COMMERCIAL: Birmingham Children’s Hospital Foundation Trust has announced it is leading a consortium of public, private and voluntary organisations in a bid to deliver mental health services for young people in Birmingham.

The consortium is bidding to run a new joined up service for children, adolescents and young adults which was tendered by Birmingham South and Central Clinical Commissioning Group on behalf of the city’s CCGs last month.

Birmingham Children’s Hospital was unable to bid independently for the contract because it covers patients from birth to the age of 25.

The trust is currently responsible for child and adolescent mental health provision in the city, but only provides services for patients aged 18 and under.

In addition to Birmingham Children’s Hospital, the two other public organisations in the consortium are mental health trust Worcestershire Health and Care Trust and further education provider Birmingham Metropolitan College.

They are joined by two private companies – the Priory Healthcare Group and mental health consultancy Beacon UK – and by The Children’s Society, a charity.

Unveiling the consortium, Birmingham Children’s Hospital chief executive Sarah-Jane Marsh said: “We are totally energised to be leading this exciting new mental health partnership for a range of services that deserve to be given the highest priority.

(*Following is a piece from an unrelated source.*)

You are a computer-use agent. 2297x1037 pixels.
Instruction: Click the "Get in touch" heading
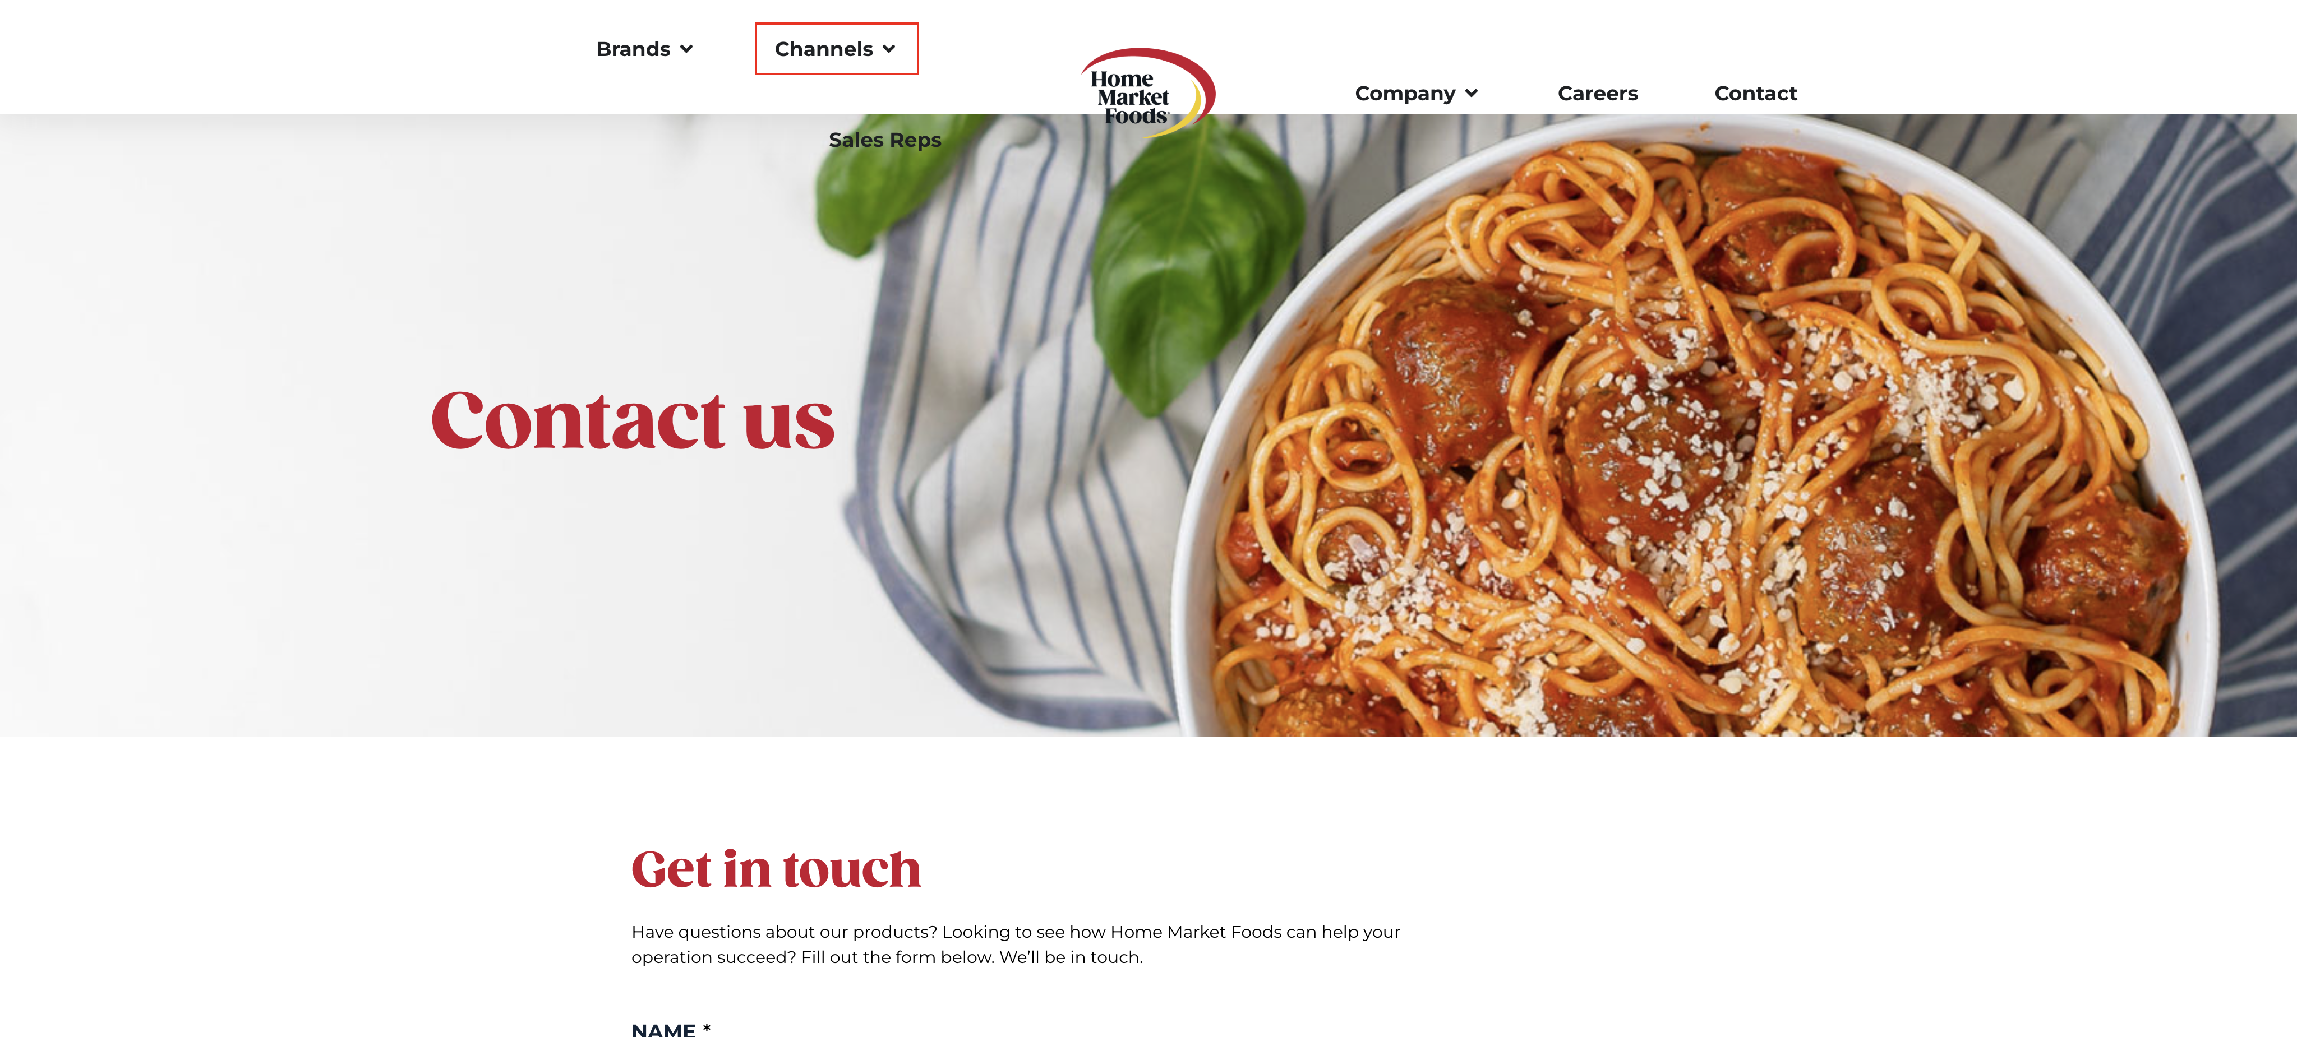pyautogui.click(x=776, y=868)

“Using our collective strengths and expertise, we will create a world-class mental health care system for children and young adults in our city, delivered by one team, with one aim. United by our passion for delivering outstanding care, and the best possible outcomes, our bid is going to be something really special.”

Birmingham South and Central CCG kicked off the commissioning process in May by issuing a pre-qualification questionnaire soliciting bids for the contract, which will run for an initial five years with a possible two-year extension.

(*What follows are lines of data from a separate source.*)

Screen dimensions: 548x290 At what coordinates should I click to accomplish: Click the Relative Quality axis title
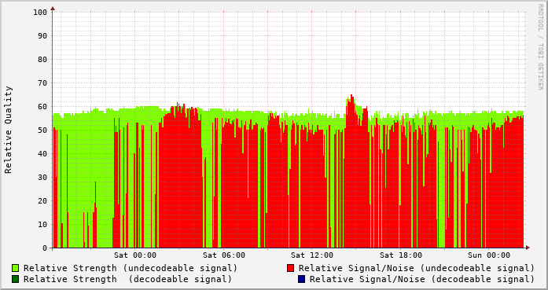(x=8, y=130)
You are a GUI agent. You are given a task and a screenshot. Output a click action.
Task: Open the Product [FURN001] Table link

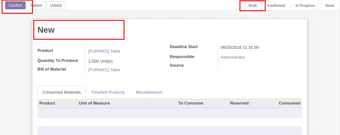point(104,51)
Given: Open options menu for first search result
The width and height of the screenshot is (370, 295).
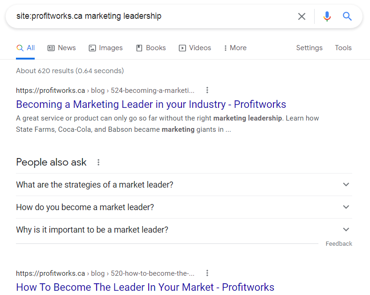Looking at the screenshot, I should pos(207,90).
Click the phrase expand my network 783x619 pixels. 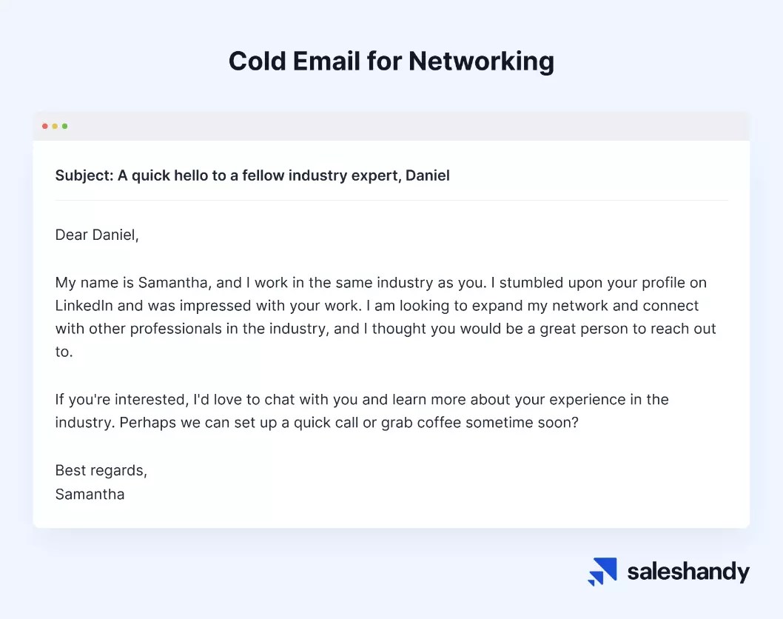point(511,306)
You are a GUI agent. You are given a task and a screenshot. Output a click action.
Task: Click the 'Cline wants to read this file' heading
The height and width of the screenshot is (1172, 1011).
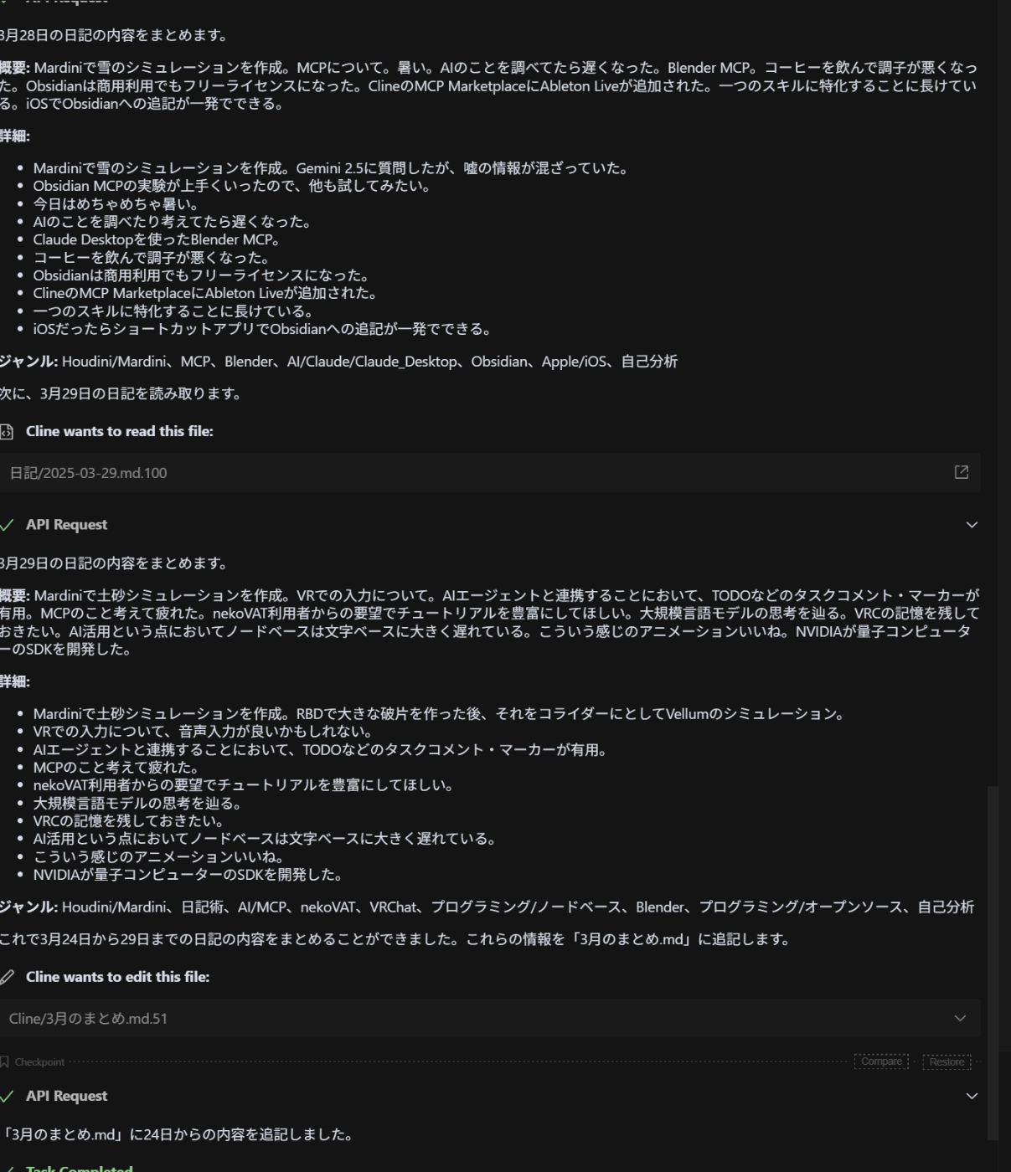pyautogui.click(x=119, y=431)
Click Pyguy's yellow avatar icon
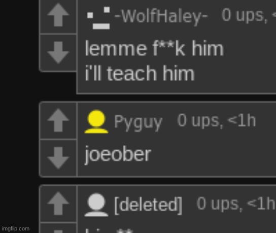Image resolution: width=276 pixels, height=233 pixels. 96,121
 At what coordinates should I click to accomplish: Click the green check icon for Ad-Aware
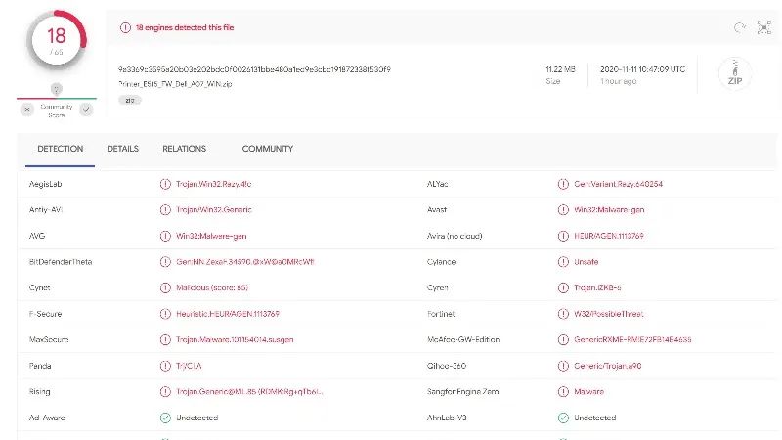(165, 418)
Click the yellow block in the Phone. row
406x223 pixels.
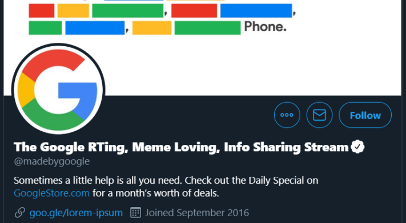click(152, 28)

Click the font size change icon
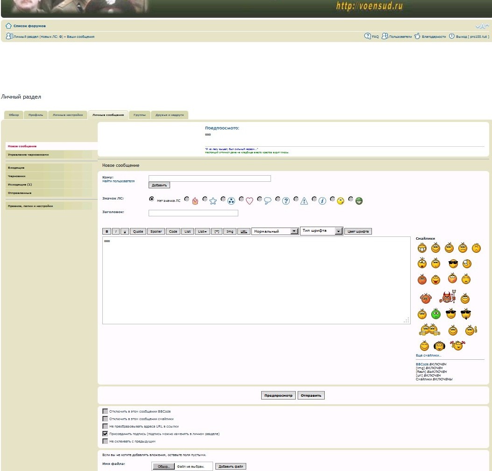coord(482,26)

The tender is for both inpatient and outpatient services for people aged 18 to 25, but only covers community mental health services for children. Inpatient services for children are excluded as they will be reviewed separately by NHS England.

Although the PQQ papers do not place a value on the contract, the Birmingham system currently spends £22m a year on the services.

The winning bidder will be announced at the beginning of 2015, with the contract due to go live the following October.